Complete typescript example

Let’s take a look at a complete definition and implementation of an aggregate and its associated repository, using plain objects.

For the purpose of this example, we will once again use the order aggregate, this time including all of its attributes.

Domain layer

Starting from the domain is a natural approach, as it forms the foundation of the application.

It is crucial to build the domain around business constraints rather than technical ones.

First, define the business entity

Each order must have a unique identifier.
An order belongs to a customer.
The date when the order was placed should be stored.
An order can be cancelled, subject to certain conditions.
An order can contain multiple items:
- Each item corresponds to a product in the catalog.
- The price of the item should be stored, even if the product has a price because the product price may change over time.
- The same product can be ordered multiple times within the same order.
The total amount of the order should be calculated as the sum of all the items in the order.

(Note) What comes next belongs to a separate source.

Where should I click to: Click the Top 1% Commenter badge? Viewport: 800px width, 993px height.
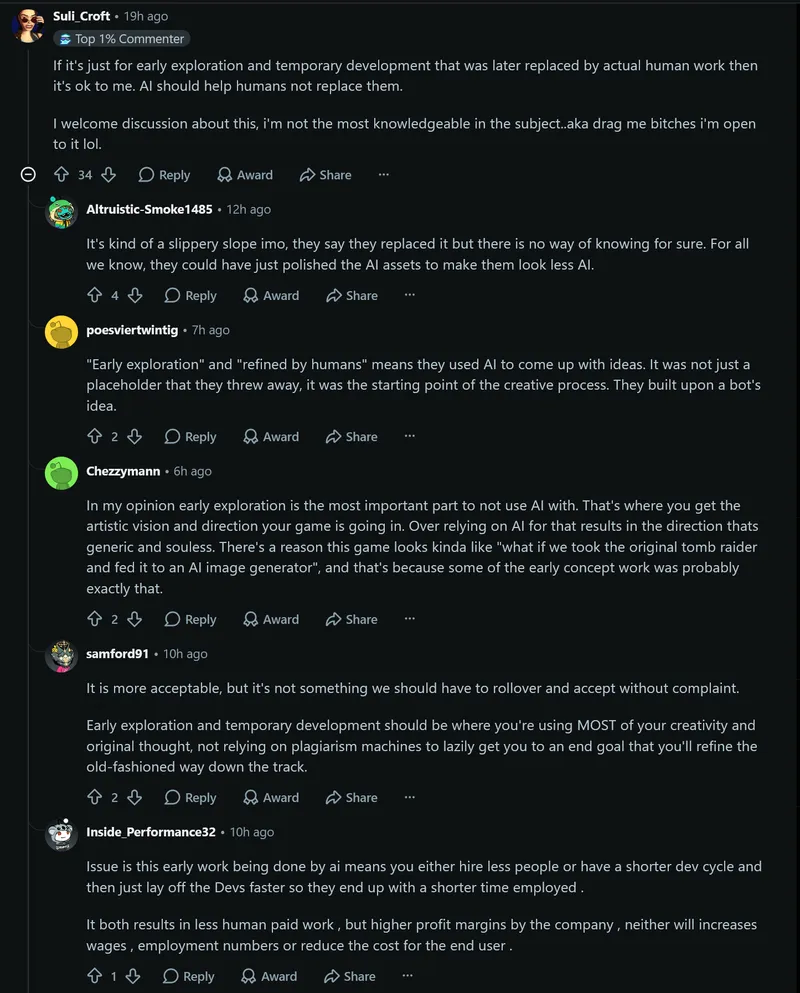click(x=122, y=39)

Here is one way to define the aggregate

export type LineItem = {
  id: string;
  productId: string;
  quantity: number;
  price: number;
};

export type Order = {
  id: string;
  customerId: string;
  orderDate: Date;
  totalAmount: number;
  lineItems: LineItem[];
  cancellationDate?: Date;
};

Define persistence needs for this aggregate

Given the defined order aggregate, here are the persistence needs

The order’s unique identifier will be referenced in various places (such as shipping), so it must be possible to retrieve an order by its ID.
Retrieve all orders associated with a specific customer.
It’s possible for an order to be updated in some cases (such as when it’s cancelled).

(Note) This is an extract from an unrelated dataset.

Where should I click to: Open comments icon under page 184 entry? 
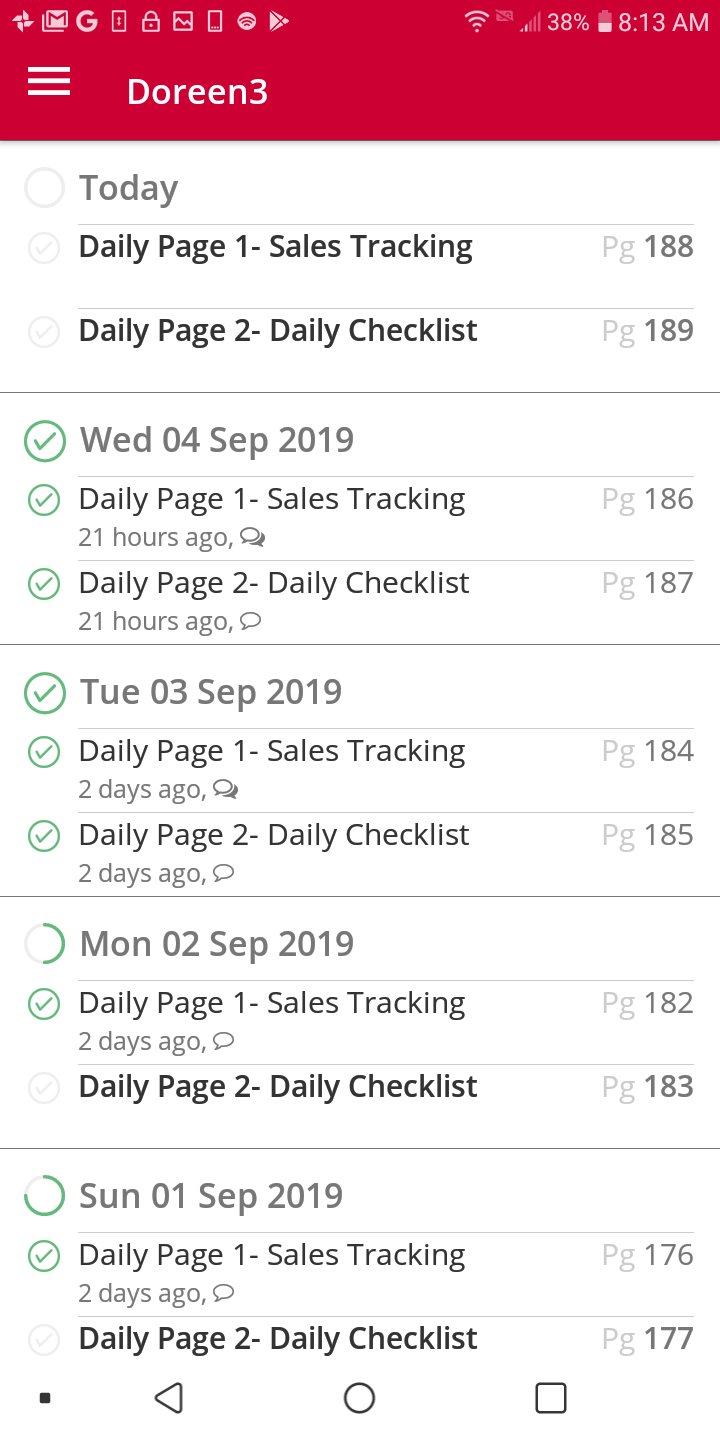(226, 790)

Here is a possible interface for this repository.

interface Orders {
  getById: (id: string) => Promise<Order | undefined>;
  getByCustomerId: (customerId: string) => Promise<Order[]>;
  upsert: (order: Order) => Promise<void>;
}

Infrastructure layer

Now that everything is defined, let’s write a PostgreSQL implementation for this repository.

CREATE TABLE orders (
  id uuid PRIMARY KEY,
  customer_id int NOT NULL,
  order_date timestamp NOT NULL,
  cancellation_date timestamp NOT NULL,
  total_amount numeric(10,2) NOT NULL
  -- FOREIGN KEY (customer_id) REFERENCES customers (id)
);

CREATE TABLE line_items (
  id uuid PRIMARY KEY,
  order_id uuid NOT NULL,
  product_id int NOT NULL,
  quantity int NOT NULL,
  price numeric(10,2) NOT NULL,
  FOREIGN KEY (order_id) REFERENCES orders (id)
  -- FOREIGN KEY (product_id) REFERENCES products (id)
);

import { Knex } from "knex";
import { Order, LineItem, Orders } from "../../../domain/order";

interface PostgresqlOrderRepositoryDependencies {
  db: Knex;
}

type OrderRow = {
  id: string;
  customer_id: string;
  order_date: Date;
  cancellation_date?: Date;
  total_amount: number;
};

type LineItemRow = {
  id: string;
  order_id: string;
  product_id: string;
  quantity: number;
  price: number;
};

const transformOrderRowToOrder = (
  orderRow: OrderRow,
  lineItemRows: LineItemRow[]
): Order => {
  return {
    id: orderRow.id,
    customerId: orderRow.customer_id,
    orderDate: orderRow.order_date,
    cancellationDate: orderRow.cancellation_date,
    totalAmount: orderRow.total_amount,
    lineItems: lineItemRows.map((lineItem) => ({
      id: lineItem.id,
      productId: lineItem.product_id,
      quantity: lineItem.quantity,
      price: lineItem.price,
    })),
  };
};

const transformOrderToOrderRow = (order: Order): OrderRow => {
  return {
    id: order.id,
    customer_id: order.customerId,
    order_date: order.orderDate,
    cancellation_date: order.cancellationDate,
    total_amount: order.totalAmount,
  };
};

const transformLineItemsToLineItemRows = (
  orderId: string,
  lineItems: LineItem[]
): LineItemRow[] => {
  return lineItems.map((lineItem) => {
    return {
      id: lineItem.id,
      order_id: orderId,
      product_id: lineItem.productId,
      quantity: lineItem.quantity,
      price: lineItem.price,
    };
  });
};

export const buildPostgresqlOrderRepository = (
  dependencies: PostgresqlOrderRepositoryDependencies
): Orders => {
  const { db } = dependencies;

  const getById = async (id: string): Promise<Order | undefined> => {
    const orderRows = await db
      .select("*")
      .from<OrderRow>("orders")
      .where("id", id);

    if (orderRows.length === 0) {
      return undefined;
    }

    const lineItemRows = await db
      .select("*")
      .from<LineItemRow>("line_items")
      .where("order_id", id);

    return transformOrderRowToOrder(orderRows[0], lineItemRows);
  };

  const getByCustomerId = async (customerId: string): Promise<Order[]> => {
    const orders = await db
      .select("*")
      .from<OrderRow>("orders")
      .where("customer_id", customerId);

    const ordersItems = await db
      .select("*")
      .from<LineItemRow>("line_items")
      .where(
        "order_id",
        orders.map((order) => order.id)
      );

    return orders.map((order) =>
      transformOrderRowToOrder(
        order,
        ordersItems.filter((item) => item.order_id === order.id)
      )
    );
  };

  const upsert = async (order: Order): Promise<void> => {
    await db.transaction(async (trx) => {
      await trx("orders").upsert([transformOrderToOrderRow(order)]);

      await trx("line_items").upsert(
        transformLineItemsToLineItemRows(order.id, order.lineItems)
      );
    });
  };

  return { getById, getByCustomerId, upsert };
};

Note that the interface is called Orders and not OrderRepository. The reason is a DDD reason: in the domain, “repository” means nothing. We would say “retrieve the order 1 from the orders”, not “retrieve the order 1 from the order repository”.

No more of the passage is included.